The galleries now follow a chronological path, such as you’d find at the National Gallery. This means we can follow the progression of British art from 1545 to today. Gold signs on the floor tell you which era you’re entering. Though logically sensible and easy to follow, this has resulted in some interesting juxtapositions, such as a Rubens next to stately portraits, and one small room with works as diverse as horse paintings by George Stubbs, a portrait by Joshua Reynolds and an apocalyptic depiction of Vesuvius erupting.
It’s interesting to compare Impressionism to the Pre-Raphaelites but once we cross into the the 1900s the art movements come thick and fast, resulting in some galleries with a jarring scattergun of styles. One extreme contrast we loved, however, is a delicate Calder mobile hanging above a monolithic Henry Moore sculpture.

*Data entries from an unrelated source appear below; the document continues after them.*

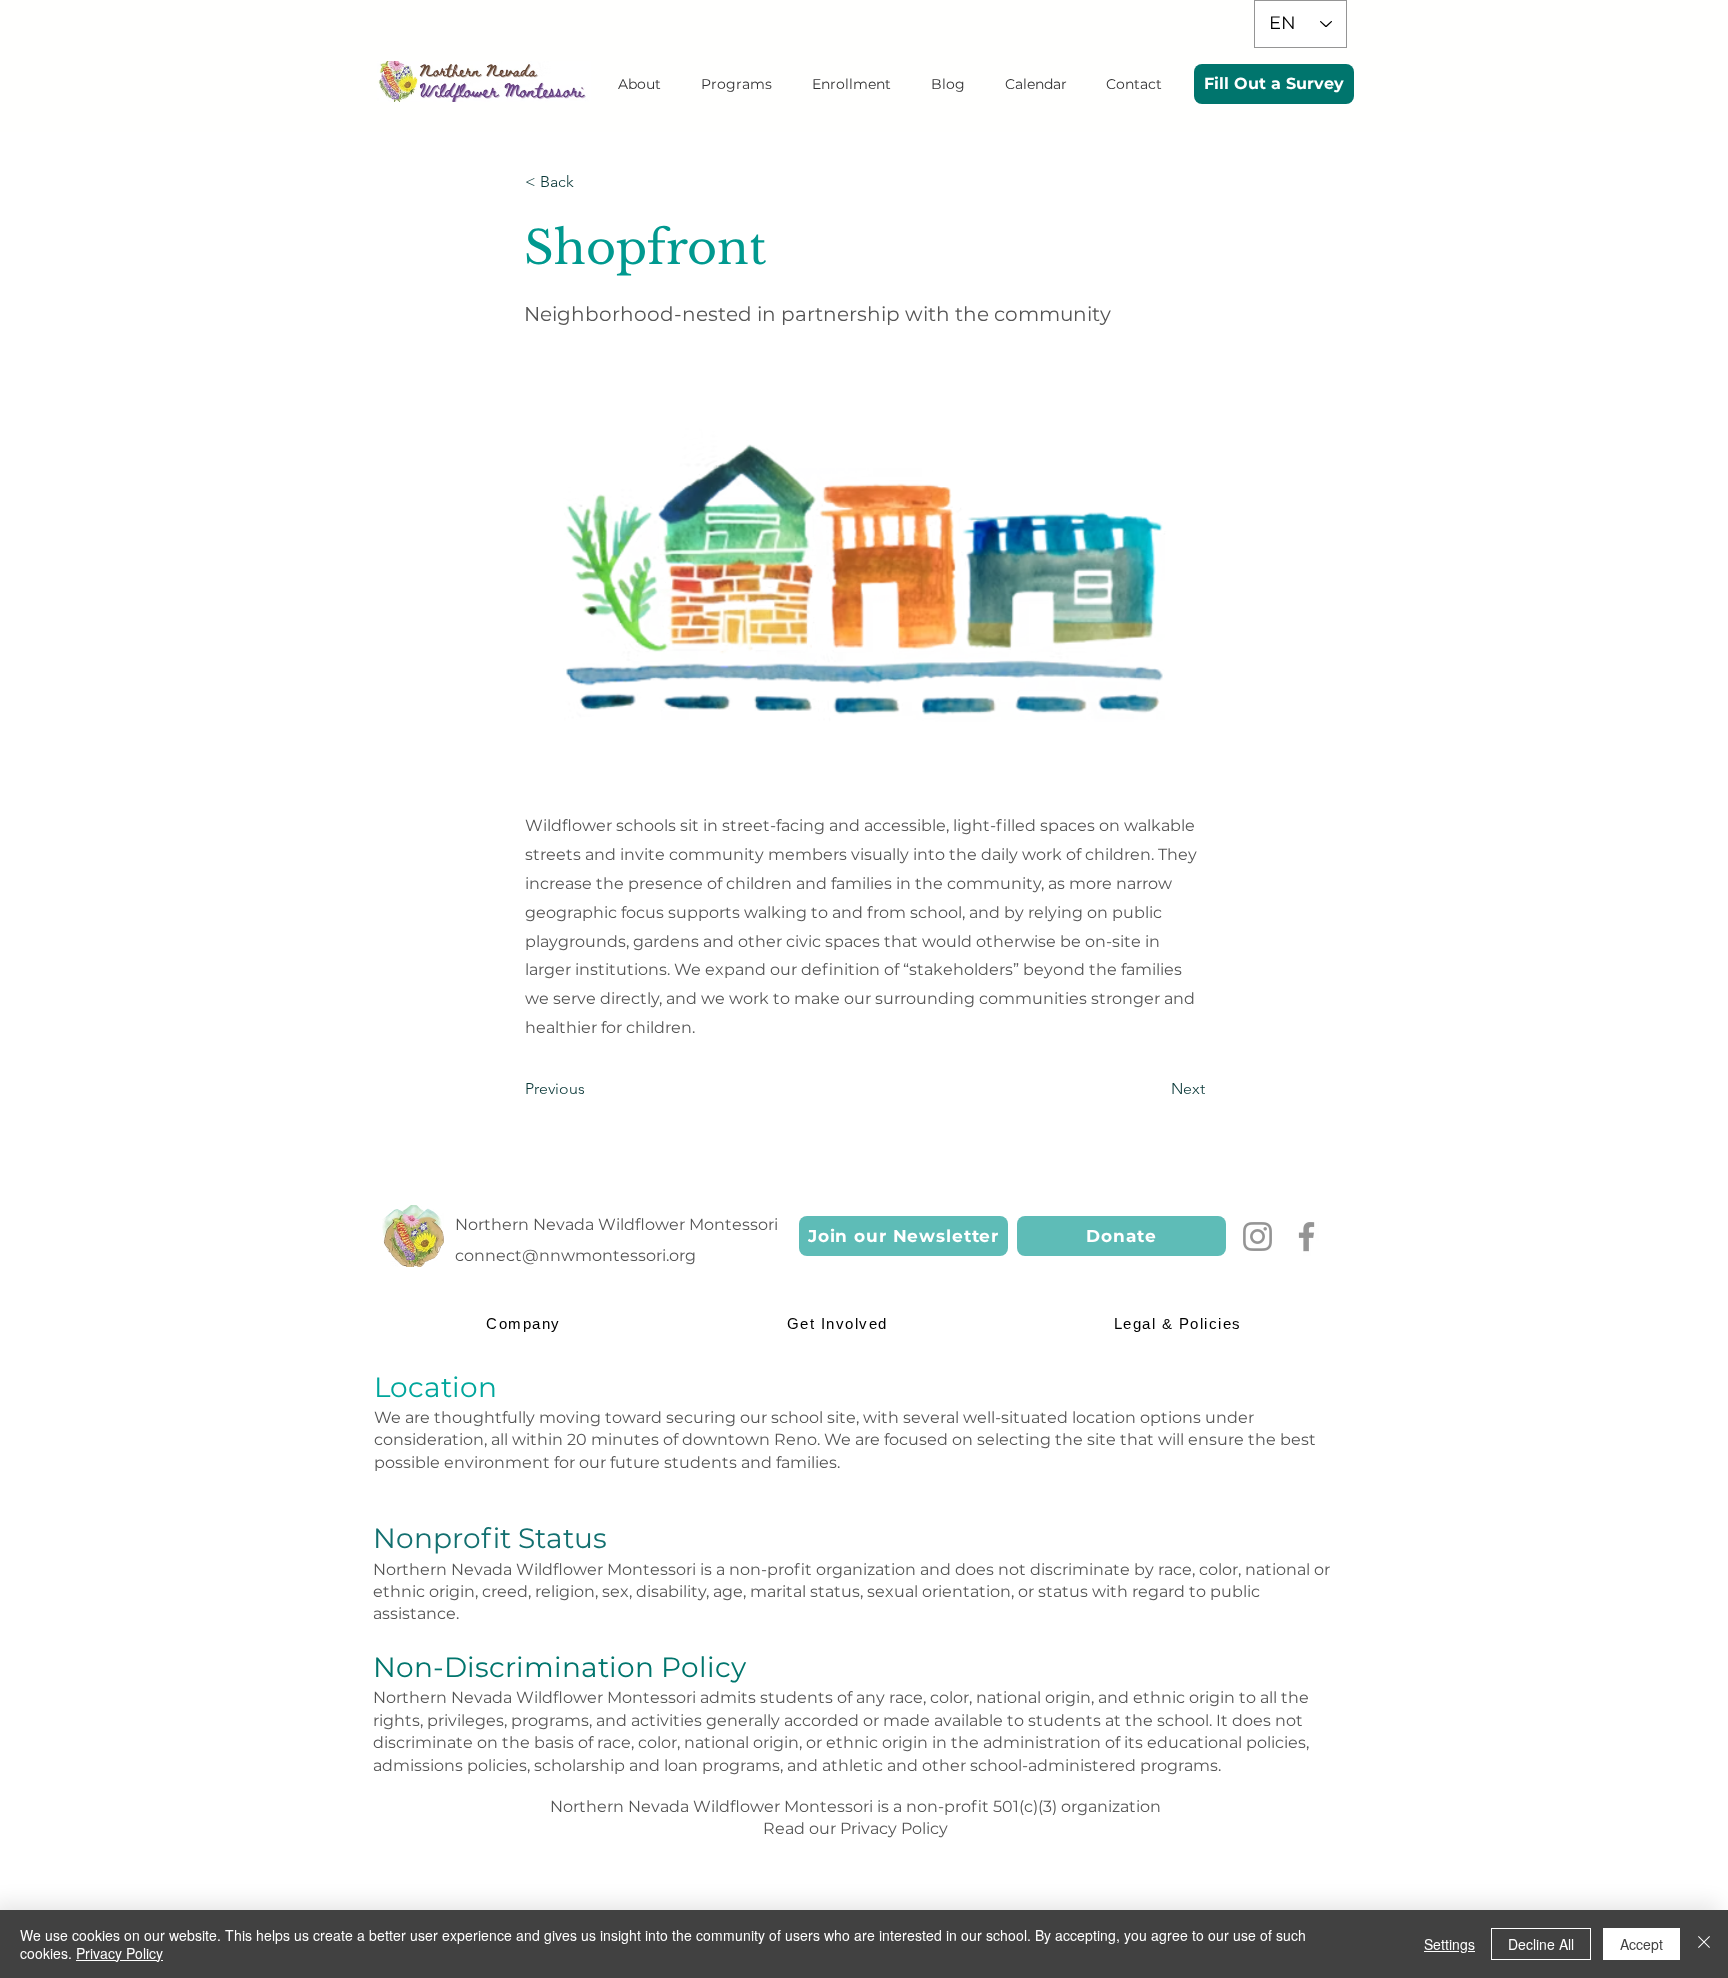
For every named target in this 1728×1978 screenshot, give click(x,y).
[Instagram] (1257, 1236)
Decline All (1541, 1944)
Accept (1641, 1944)
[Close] (1704, 1944)
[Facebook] (1306, 1236)
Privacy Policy (894, 1828)
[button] (639, 84)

Tate has also discarded the detailed notes that used to accompany each work, preferring just the artist, title and year of completion. This purist approach is likely to delight the art historians, who often complain about galleries ‘telling us what to think’ but it’s likely that most people would’ve preferred a little more guidance than the odd plaque, with a nod to various movements in art and perhaps some context behind how separate art movements evolved. Perhaps it’ll result in more people parting with £4 for the audio guides.
The new layout is definitely better than the previous design and rightly provides separate galleries for the heavyweights Turner, Moore and Blake. It’s a new look that’s met with much positive critical appraisal and, with the caveat about the labelling, we’d add our own approval to the chorus.
A Walk Through British Art is now open and and part of the permanent collection at the Tate Britain. Admission is free.